Think about it. You work so hard all week, your team fights all day on Saturday to get into position, and some guy you probably spent two minutes thinking about the entire season comes in and shanks a field goal attempt.
Hardly anyone is immune to kicker problems. Two Big East teams that had seemingly reliable options found that out last week.
Connecticut's Dave Teggart had been one of the league's more dependable kickers since assuming that job in the middle of last year. But against West Virginia on Saturday, he missed two of three attempts as the Huskies lost by four points. UConn is playing Rutgers this week, the same team it lost to last year in large part because of missed field goals, and ironically, the game that led to Teggart taking over.

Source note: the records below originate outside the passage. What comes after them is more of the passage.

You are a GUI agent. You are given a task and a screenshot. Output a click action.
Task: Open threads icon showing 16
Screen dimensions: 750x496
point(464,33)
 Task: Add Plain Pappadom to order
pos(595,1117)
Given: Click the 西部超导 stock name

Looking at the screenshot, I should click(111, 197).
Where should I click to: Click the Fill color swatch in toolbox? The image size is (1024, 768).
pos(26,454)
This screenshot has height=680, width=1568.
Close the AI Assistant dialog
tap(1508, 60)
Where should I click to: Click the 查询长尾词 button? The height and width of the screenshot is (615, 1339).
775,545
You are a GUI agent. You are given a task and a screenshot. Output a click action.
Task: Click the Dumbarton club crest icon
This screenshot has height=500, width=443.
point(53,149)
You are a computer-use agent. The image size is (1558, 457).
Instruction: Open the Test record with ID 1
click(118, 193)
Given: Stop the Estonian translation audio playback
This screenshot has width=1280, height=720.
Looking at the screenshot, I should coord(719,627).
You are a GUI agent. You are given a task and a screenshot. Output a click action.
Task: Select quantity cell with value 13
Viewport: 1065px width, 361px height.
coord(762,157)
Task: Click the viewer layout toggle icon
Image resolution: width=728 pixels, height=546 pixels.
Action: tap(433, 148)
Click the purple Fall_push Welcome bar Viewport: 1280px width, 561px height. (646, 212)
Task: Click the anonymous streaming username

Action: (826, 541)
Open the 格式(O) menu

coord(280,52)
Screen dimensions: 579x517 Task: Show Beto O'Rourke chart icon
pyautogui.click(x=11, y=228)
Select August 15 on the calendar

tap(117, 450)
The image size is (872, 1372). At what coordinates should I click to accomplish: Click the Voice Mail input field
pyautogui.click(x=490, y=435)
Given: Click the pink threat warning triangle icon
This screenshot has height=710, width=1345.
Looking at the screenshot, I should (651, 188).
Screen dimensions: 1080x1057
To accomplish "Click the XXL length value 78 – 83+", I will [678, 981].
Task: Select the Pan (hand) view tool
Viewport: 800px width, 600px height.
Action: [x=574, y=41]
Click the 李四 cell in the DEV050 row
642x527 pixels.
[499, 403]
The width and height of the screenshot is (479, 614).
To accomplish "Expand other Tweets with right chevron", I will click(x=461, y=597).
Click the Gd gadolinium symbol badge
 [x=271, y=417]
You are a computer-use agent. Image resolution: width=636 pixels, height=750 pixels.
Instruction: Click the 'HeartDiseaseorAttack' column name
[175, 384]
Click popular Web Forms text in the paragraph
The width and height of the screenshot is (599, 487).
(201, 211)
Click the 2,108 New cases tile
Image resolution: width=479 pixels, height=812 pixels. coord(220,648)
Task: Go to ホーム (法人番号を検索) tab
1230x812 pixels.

Head coach Randy Edsall said he still has confidence in his kicker.
"It’s a technique thing," Edsall said today. "I know everybody never wants to hear all these execution and technique things but it’s just a matter of his execution. He’s proven that he can kick; that’s not the problem. For us, it’s sometimes what he is thinking but it’s also just going and doing the things that he can do.
"I haven’t lost confidence in him, but the thing about him is, he’s got to get back into that groove and do things repetitively and correct, all the time. That’s all it is, it’s rhythm. It is just like the golf swing."
Earlier this year in my Big East stock report, I had Syracuse kicker Ryan Lichtenstein leading the way for Big East special teams player of the year. The true freshman was that good, and he won the game against Northwestern with a last-second kick.
But against Akron this week, Lichtenstein got benched after missing a 39-yarder. He was replaced by Jake Smith. Syracuse coach Doug Marrone said he didn't like the way Lichtenstein warmed up for the game, and his problems carried over. Now there may be a competition for the job.
"Everyone has to hold up their job," Marrone said.